Comments on the Quality of English Language

Minor revision of English

Author Response

We have taken into consideration the reviewer comments and we have modified the paper accordingly. It is clear that the reviewers know the area and read the paper very carefully; most of the comments were highly insightful and enabled us to greatly improve the quality of our manuscript. The following is the list of the changes made to the manuscript in response to the reviewer’s comments.

 

ITEMIZED LIST OF CHANGES

Reviewer #2:

General comments:

Point 1:

(1). “In the biomass discussion you attribute Case 2’s lower yield to “this treatment incorporated BBM-3N… if not only diluted wastewater,” which contradicts your own Case 2 definition (no BBM-3N; 60% freshwater + 40% WWDI). This reads as a copy/edit error and undermines the interpretation of Figure 5. Also, The study says cultures ran 9 days, yet the caption for Figure 5 says “up to 7 days of retention,” while the x-axis shows 0–10 days. This makes it impossible to know what time points were truly analyzed and when peaks/declines were measured.”.

Response:

In response to the comment, the following modification was made:

“…This trend can be attributed to a limitation in nutrient availability, given that this treatment does not contain BBM-3N culture medium, but only diluted wastewater.”

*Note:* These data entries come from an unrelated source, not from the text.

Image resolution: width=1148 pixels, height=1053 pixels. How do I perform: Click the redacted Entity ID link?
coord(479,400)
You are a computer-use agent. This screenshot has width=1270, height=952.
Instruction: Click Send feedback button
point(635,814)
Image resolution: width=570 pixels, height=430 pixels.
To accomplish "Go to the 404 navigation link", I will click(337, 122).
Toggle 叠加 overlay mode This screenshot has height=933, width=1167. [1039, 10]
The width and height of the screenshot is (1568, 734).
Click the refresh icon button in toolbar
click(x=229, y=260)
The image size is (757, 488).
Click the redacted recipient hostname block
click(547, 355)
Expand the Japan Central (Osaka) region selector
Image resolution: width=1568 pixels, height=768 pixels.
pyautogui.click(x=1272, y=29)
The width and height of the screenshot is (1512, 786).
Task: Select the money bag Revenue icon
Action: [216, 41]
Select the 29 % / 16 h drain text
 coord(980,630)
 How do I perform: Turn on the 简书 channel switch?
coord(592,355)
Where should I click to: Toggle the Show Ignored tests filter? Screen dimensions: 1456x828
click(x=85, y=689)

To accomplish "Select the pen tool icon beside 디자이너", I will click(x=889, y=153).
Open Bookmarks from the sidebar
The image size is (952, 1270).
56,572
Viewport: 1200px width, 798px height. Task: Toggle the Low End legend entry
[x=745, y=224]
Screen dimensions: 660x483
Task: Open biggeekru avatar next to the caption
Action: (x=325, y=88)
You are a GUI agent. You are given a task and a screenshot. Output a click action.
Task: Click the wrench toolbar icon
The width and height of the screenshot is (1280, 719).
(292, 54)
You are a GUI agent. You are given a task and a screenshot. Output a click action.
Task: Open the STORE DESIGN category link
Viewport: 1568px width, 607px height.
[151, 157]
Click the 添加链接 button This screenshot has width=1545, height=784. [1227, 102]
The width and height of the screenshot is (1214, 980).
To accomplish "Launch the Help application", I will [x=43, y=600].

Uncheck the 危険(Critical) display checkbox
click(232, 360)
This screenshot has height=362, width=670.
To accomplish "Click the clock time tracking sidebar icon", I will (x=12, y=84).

Time (Days) to 9, to avoid confusion with the text.

“Figure 5. Biomass production for up to 9 days of retention on an experimental basis for different crop cases.”

 

Point 2:

(2). “Nitrate and COD numbers don’t square with the wastewater characterization. Raw WWDI is reported at NO₃⁻ = 287 mg/L and COD = 2111 mg/L; with 40% WWDI in Case 2, first-principles mixing would suggest initial NO₃⁻ ≈ 115 mg/L and COD ≈ 844 mg/L. Yet you report NO₃⁻ = 20.4 → 0 mg/L and COD = 1321 → 196 mg/L for Case 2. For Case 3 (60% BBM-3N + 40% WWDI), initial NO₃⁻ is 68.9 mg/L, not obviously derivable from the earlier WWDI characterization or added BBM-3N, and COD again starts ~1330 mg/L. This suggests an arithmetic/typographical mistakes. Clarify with a full mass balance and sampling chronology.”.

Response:

We greatly appreciate your insightful comments. The experimental values are correct, and what we have modified is the characterization of WWDI. We have a database of WWDI characterization from 2018 to date. The characterization corresponding to this research was not correct. The modification is as follows.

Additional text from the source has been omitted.